Went to Department soon after nine, stopping at Franklin's to buy glasses. Got a pair, not, I fear, exactly the best for me. Received letters from John Sherman, O. Follett, Horace Greeley, and others. Greeley's assured me that the “Tribune” had no interest in the Labor Contract, which I was very glad to learn. — Called on Attorney-General about citizenship of colored men. Found him adverse to expressing official opinion. — Met Eliot and Tabor, Mayor of New Bedford, and invited them to dine with me. — Commenced letter to Greeley; when I was reminded of my promise to accompany Mr. Case to the President's. Went with him. Found Eliot and Tabor in ante-chamber. Went in and found Blair with the President discussing affairs. Told him of the gentlemen outside, and was permitted to bring them in. Did so. Introduced Case, who shoke hands, and we two came away.

Parted from Case at Department. Finished letter to Greeley, and wrote Judge Mason about Rodney, promising to do what I could for trial. Several callers — among them Col. Lloyd of Ohio Cavalry, and Col. Mason of Ohio Infantry, with two Captains. Lloyd said that the cavalry was very badly used; that forage was insufficient and irregular, and needlessly wasted; that sometimes a squadron, company or regiment was ordered out early in the morning, and left all day without any further orders. Pope he said, had nominally about 2,000 cavalry when he went South, and when he returned had not 500 fit for service. Sometimes the cavalry was ordered to march, when five or six horses in a Company would die from sheer exhaustion. Artillery horses better cared for. Lloyd desired Mason to be made Brigadier-General. Promised to make inquiries, and, if found all right, promote object.

Mr. Wetmore called about Cotton and Tobacco. Proposed that Government should take all Cotton at 20 cents and tobacco at —— cents — pay this price — send it to New York — sell it for Gold — keep account with each owner, and, at the end of the war, pay him the difference, if loyal. The idea struck me very favorably, and I promised to see him again tomorrow.

Weed called and we had a long talk.

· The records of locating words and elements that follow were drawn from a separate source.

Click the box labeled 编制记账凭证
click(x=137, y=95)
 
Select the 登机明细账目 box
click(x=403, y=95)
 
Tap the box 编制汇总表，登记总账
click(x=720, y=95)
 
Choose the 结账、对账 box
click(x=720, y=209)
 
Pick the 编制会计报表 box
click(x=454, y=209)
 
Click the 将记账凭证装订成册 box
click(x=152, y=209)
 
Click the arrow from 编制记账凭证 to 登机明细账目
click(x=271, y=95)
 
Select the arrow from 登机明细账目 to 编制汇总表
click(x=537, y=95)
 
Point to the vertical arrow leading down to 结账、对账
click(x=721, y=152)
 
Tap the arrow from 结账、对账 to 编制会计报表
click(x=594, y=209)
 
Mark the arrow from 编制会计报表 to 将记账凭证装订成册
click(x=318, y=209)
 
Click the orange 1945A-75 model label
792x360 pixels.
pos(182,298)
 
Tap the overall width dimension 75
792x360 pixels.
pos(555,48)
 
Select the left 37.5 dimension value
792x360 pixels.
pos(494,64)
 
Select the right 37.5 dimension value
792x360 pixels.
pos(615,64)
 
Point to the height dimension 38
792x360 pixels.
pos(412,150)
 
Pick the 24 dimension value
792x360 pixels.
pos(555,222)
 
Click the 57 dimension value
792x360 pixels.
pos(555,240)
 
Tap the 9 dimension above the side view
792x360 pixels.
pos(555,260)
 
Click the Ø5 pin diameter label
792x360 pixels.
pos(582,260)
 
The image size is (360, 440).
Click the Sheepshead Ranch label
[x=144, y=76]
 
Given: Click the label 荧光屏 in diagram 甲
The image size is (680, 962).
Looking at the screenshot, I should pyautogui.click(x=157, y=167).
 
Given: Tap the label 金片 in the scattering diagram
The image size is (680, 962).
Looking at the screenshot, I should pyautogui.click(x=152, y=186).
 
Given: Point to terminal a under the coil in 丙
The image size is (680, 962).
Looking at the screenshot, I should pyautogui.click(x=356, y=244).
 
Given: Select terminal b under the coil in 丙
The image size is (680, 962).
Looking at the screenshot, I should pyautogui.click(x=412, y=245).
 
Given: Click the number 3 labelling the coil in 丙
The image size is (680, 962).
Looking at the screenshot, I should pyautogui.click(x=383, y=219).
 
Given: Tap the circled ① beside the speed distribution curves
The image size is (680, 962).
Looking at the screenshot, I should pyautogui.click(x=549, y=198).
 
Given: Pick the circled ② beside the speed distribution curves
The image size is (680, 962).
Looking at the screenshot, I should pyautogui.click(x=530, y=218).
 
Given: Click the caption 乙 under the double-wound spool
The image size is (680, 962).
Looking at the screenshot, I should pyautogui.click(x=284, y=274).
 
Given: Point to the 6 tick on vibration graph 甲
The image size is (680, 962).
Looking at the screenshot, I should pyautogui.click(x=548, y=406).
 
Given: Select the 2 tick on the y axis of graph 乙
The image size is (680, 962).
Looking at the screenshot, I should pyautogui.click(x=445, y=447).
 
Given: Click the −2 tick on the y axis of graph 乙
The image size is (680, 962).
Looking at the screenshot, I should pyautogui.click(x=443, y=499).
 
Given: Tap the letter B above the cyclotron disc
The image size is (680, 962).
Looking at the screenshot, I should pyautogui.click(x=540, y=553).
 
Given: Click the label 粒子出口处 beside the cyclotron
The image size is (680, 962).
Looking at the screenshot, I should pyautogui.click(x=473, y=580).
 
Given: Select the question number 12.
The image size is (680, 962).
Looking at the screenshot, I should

He expressed again his conviction that more decided measures are needed in an Anti-Slavery direction; and said there was much dissatisfaction with Seward in New York because he is supposed to be averse to such measures. I told him, I did not doubt Mr. Seward's fidelity to his ideas of progress, amelioration and freedom; but that I thought he adhered too tenaciously to men who proved themselves unworthy and dangerous, such as McClellan; that he resisted too persistently decided measures; that his influence encouraged the irresolution and inaction of the President in respect to men and measures, although personally he was as decided as anybody in favor of vigorous prosecution of the war, and as active as anybody in concerting plans of action against the rebels. Mr. Weed admitted that there was much justice in my views, and said he had expressed similar ideas to Mr. Seward himself. He said he would see him again, and that Seward and I must agree on a definite line, especially on the Slavery question, which we must recommend to the President. We talked a good deal about our matters — about the absence of proper Cabinet discussion of important subjects — about Tax appointments in New York, with which he is well satisfied, etc., etc.

Went to War Department between 3 and 4, and saw telegrams of McClellan. They state that the action of yesterday resulted in a decided success — that the enemy driven from Mountain Crest, did not renew the action this morning but retreated in disorder — that Lee confessed himself “shockingly whipped”, with loss of 15,000 men, killed, wounded, missing and prisoners — that he has 700 prisoners at Frederick, and that 1000 have been taken by Hooker and held — that he proposed pursuit as rapidly as possible — that Franklin on the right in advance towards Harpers Ferry, had succeeded as well as the troops on the right. News from the West also good. Nothing from Miles at Harpers Ferry but it is believed that he still holds out.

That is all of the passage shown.